Kapolres Mimika AKBP Victor Dean Mackbon mengatakan, perbaikan jam kerja karyawan dilakukan lantaran PT Freeport kini tidak lagi mendapat izin ekspor konsentrat dari pemerintah sejak 12 Januari 2017.
"Sejak bulan Januari, PT Freeport tidak lagi mendapat izin ekspor konsentrat sehingga perusahaan melakukan langkah-langkah efisiensi," terang AKBP Victor.
Langkah-langkah efisiensi yang dimaksud berlangsung di seluruh sektor pembiayaan, mulai dari pengurangan jam kerja karyawan, pemangkasan pekerja hingga penghentian sementara waktu beberapa kegiatan eksternal perusahaan.
Menyikapi hal itu, Polres Mimika mengimbau para karyawan untuk bertindak arif dan bijaksana menghadapi situasi dan kondisi PT Freeport yang kini mengalami keterpurukan.
"Karyawan diharapkan bersabar dan menerima keadaan yang sekarang terjadi di PT Freeport. Sampai sekarang perusahaan dengan pemerintah masih terus melakukan negosiasi. Perusahaan mengharapkan agar karyawan dapat menerima kebijakan yang ditempuh dalam kondisi seperti sekarang ini," jelas Victor.
Victor menegaskan Polres Mimika akan berupaya membantu memfasilitasi penyampaian aspirasi karyawan kepada pihak perusahaan maupun kepada pemerintah dan pihak-pihak terkait lainnya agar persoalan yang dihadapi sekarang ini bisa segera terselesaikan.
Terkait permasalahan yang menimpa PT Freeport Indonesia, hingga kini sudah lebih dari 4.000 karyawan (baik karyawan permanen Freeport maupun karyawan perusahaan subkontraktor) telah di-PHK dan dirumahkan (forelock). Alasannya, Guna mengurangi beban biaya perusahaan, manajemen Freeport menawarkan Program Pengakhiran Hubungan Kerja Sukarela (PPHKS) kepada karyawannya.

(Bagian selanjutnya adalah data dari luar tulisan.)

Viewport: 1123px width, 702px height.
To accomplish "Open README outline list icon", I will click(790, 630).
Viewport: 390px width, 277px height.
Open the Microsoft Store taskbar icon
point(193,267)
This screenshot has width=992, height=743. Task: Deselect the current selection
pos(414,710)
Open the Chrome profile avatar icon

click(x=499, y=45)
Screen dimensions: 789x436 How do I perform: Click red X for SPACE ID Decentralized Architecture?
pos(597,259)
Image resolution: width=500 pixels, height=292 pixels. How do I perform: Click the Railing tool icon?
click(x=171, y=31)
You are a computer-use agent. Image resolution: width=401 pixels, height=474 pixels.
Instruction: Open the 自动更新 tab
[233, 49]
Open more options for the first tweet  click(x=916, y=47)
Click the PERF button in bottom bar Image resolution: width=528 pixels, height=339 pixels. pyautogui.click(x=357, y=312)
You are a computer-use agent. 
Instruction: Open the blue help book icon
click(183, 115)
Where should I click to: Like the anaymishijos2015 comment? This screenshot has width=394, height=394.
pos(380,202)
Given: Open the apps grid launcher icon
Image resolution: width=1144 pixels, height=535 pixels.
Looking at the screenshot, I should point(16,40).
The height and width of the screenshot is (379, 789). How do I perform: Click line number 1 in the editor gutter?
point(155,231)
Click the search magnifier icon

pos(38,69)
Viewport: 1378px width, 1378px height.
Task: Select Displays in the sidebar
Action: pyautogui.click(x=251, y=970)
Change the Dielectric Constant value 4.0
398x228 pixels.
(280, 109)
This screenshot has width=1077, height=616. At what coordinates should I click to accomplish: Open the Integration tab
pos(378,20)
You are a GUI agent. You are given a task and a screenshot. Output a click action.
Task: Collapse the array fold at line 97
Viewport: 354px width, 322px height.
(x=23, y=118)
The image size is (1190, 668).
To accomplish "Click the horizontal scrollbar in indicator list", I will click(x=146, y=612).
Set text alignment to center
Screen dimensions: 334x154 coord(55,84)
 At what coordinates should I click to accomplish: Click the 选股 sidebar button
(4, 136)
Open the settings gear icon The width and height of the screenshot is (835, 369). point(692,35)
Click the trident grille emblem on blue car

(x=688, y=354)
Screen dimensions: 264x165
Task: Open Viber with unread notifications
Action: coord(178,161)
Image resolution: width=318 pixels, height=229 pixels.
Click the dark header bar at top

Sebelumnya, kisruh yang terjadi di PT Freeport bermula dari kebuntuan proses perundingan manajemen perusahaan itu dengan pemerintah pada pertengahan Februari lalu. Saat itu, pemerintah menawarkan agar Freeport mengubah rezim Kontrak Karya ke Izin Usaha Pertambangan Khusus agar dapat melakukan ekspor 60 persen konsentratnya ke luar negeri.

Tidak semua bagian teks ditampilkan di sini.